■ Aim: Pick up the walkthrough on deploying External-DNS to an EKS cluster right after its last line and carry it forward.

■ Excerpted text:
....

Because the CRDs are at the moment not by default deployed on a freshly created Kubernetes cluster, so we need to do manually:

$ kubectl apply -f https://github.com/kubernetes-sigs/gateway-api/releases/download/v1.1.0/standard-install.yaml
customresourcedefinition.apiextensions.k8s.io/gatewayclasses.gateway.networking.k8s.io created
customresourcedefinition.apiextensions.k8s.io/gateways.gateway.networking.k8s.io created
customresourcedefinition.apiextensions.k8s.io/grpcroutes.gateway.networking.k8s.io created
customresourcedefinition.apiextensions.k8s.io/httproutes.gateway.networking.k8s.io created
customresourcedefinition.apiextensions.k8s.io/referencegrants.gateway.networking.k8s.io created

Before deploying External-DNS to the cluster, we must create an AWS IAM service account that associates the Kubernetes service account with an AWS IAM role. This is necessary to provide access to the DNS hosted zone. The policy that will be attached to the service account, named “external-dns-policy”, is as follows:

{
  "Version": "2012-10-17",
  "Statement": [
      {
          "Sid": "VisualEditor0",
          "Effect": "Allow",
          "Action": "route53:ChangeResourceRecordSets",
          "Resource": [
              "arn:aws:route53:::hostedzone/<hosted zone id>"
          ]
      },
      {
          "Sid": "VisualEditor1",
          "Effect": "Allow",
          "Action": [
              "route53:ListHostedZones",
              "route53:ListResourceRecordSets",
              "route53:ListTagsForResource"
          ],
          "Resource": "*"
      }
  ]
}

And is created via the AWS CLI tool:

$ aws iam create-policy --policy-name external-dns-policy --policy-document file://manifests/iam/ExternalDNS_permissions.json

After the policy is in place, we can trigger the creation of the AWS IAM service account:

$ eksctl create iamserviceaccount --name external-dns --namespace default --cluster testcluster-1 --attach-policy-arn arn:aws:iam::<account-id>:policy/external-dns-policy --approve --override-existing-serviceaccounts
2024-09-03 09:18:24 [ℹ]  1 iamserviceaccount (default/external-dns) was included (based on the include/exclude rules)
2024-09-03 09:18:24 [!]  metadata of serviceaccounts that exist in Kubernetes will be updated, as --override-existing-serviceaccounts was set
2024-09-03 09:18:24 [ℹ]  1 task: {
    2 sequential sub-tasks: {
        create IAM role for serviceaccount "default/external-dns",
        create serviceaccount "default/external-dns",
    } }2024-09-03 09:18:24 [ℹ]  building iamserviceaccount stack "eksctl-testcluster-1-addon-iamserviceaccount-default-external-dns"
2024-09-03 09:18:24 [ℹ]  deploying stack "eksctl-testcluster-1-addon-iamserviceaccount-default-external-dns"

....

■ Record list:
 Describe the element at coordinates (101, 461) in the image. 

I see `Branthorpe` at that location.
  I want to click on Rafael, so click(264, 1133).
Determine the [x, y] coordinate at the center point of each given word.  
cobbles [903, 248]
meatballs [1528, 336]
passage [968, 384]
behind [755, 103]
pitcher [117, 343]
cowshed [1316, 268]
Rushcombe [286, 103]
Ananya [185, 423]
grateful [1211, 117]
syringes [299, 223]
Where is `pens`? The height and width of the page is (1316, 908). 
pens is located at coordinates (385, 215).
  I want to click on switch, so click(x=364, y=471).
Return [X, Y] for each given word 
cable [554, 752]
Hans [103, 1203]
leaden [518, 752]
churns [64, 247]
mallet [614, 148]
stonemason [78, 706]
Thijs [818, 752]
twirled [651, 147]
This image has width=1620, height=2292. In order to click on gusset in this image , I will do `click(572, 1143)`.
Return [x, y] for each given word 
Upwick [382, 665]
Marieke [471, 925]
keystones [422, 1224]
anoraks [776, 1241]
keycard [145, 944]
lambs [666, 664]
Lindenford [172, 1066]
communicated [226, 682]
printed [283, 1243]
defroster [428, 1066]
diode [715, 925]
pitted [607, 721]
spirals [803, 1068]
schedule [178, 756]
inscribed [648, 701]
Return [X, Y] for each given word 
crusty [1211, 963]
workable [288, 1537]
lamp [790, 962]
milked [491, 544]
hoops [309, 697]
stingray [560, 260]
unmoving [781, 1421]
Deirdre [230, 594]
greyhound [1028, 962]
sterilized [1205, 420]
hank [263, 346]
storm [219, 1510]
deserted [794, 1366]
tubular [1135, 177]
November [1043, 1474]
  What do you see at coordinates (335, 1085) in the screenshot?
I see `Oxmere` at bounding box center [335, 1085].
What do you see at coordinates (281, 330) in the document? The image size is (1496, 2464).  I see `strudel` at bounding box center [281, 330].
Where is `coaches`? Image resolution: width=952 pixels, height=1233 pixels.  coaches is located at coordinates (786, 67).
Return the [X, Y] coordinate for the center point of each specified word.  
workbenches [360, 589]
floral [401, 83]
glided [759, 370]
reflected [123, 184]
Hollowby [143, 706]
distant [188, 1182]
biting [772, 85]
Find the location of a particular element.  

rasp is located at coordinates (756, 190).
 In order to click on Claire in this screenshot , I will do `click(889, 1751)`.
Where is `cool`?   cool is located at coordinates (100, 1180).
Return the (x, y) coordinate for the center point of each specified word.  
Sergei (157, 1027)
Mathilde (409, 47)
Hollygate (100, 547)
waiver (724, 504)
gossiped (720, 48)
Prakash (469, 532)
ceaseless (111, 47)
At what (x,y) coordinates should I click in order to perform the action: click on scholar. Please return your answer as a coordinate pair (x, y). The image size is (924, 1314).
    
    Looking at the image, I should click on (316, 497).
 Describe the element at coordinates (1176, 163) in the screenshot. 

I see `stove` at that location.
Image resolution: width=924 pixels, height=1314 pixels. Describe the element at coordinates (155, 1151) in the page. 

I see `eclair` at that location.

....

■ Reply to the exercise:
2024-09-03 09:18:24 [ℹ]  waiting for CloudFormation stack "eksctl-testcluster-1-addon-iamserviceaccount-default-external-dns"
2024-09-03 09:18:55 [ℹ]  waiting for CloudFormation stack "eksctl-testcluster-1-addon-iamserviceaccount-default-external-dns"
2024-09-03 09:18:55 [ℹ]  created serviceaccount "default/external-dns"

In the next step, we will deploy the Helm chart of External-DNS. We need to set the source to “gateway-httproute” to enable the tool to handle Gateway API resources. It is also necessary to specify the domain that will be managed and the owner of the DNS entries.

$ helm repo add external-dns https://kubernetes-sigs.github.io/external-dns/
$ helm upgrade --install external-dns external-dns/external-dns --namespace default --version 1.14.5 \
    --set sources[0]="gateway-httproute" \
    --set infoblox.domainFilter="liquidtest.click" \
    --set txtOwnerId="external-dns"
Release "external-dns" does not exist. Installing it now.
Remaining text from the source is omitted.